Het tijdschrift: De Vereeniging: Christelijke Stemmen, verschenen van 1847—1875, was de tastbare vrucht van de bijeenkomsten der Christelijke Vrienden. De verslagen dezer bijeenkomsten komen er dan ook van 1847 tot 1855 getrouw in voor.
En ook toen de vergaderingen dezer Réveilmannen waren uitgestorven, bleef het tijdschrift in leven als een opgericht teeken van een verbroken vereeniging. Het was een vereeniging van vele Christelijke Stemmen, waardoor niemand in zijn overtuiging belemmerd werd, maar het recht der volkomen uiting zijner gevoelens behield.
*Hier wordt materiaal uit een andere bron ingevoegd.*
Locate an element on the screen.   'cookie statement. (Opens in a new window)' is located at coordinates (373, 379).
Hoofdredacteur was de groote filanthroop Ds O. G. Heldring te Hemmen. Het tijdschrift behoorde niet thuis in de kerkelijke kringen, waar „de Boekzaal” zijn lezers zocht, ook niet bij het Gereformeerde volk, dat zijn stichting in oude schrijvers vond, evenmin op de groote markt van het leven, maar het bezocht de huiskamers van al wat onder onze aristocratie de waarheid liefhad en zag zich een toegang geopend tot de leeskringen van onze meer beschaafde burgerklasse.
Het bewoog zich vooral op het gebied der „inwendige Zending”. Met zijn bijbladen bestaat het tijdschrift uit niet minder dan 38 lijvige boekdeelen.
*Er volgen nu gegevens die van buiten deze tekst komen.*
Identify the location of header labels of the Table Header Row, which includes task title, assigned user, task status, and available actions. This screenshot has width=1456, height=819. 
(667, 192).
In 1871, nadat Ds Heldring alleen vijf en twintig jaar de betrekking van hoofdredacteur had waargenomen, kwam hem in Dr Ph. J. Hoedemaker een nieuwe mederedacteur te hulp.
Toch deed deze het niet van harte.
Hij had n.l. liever gezien, dat er iets uit en voor den nieuweren tijd ontstaan was. Voorloopig was aan iets dergelijks evenwel niet te denken.
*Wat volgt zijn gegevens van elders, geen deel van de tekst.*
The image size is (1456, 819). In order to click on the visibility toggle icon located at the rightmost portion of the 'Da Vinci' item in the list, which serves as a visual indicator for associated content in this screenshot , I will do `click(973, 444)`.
En zoo werd dan het oude tijdschrift onder de beide redacteuren nog eenige jaren staande en gaande gehouden, tot het met het nummer van Augustus 1875 werd gestaakt. Het behoort thans tot de geschiedenis, maar mag niet verwaarloosd worden, wanneer men de staatkundige en maatschappelijke werkzaamheid van het Reveil uit de bronnen wil leeren kennen.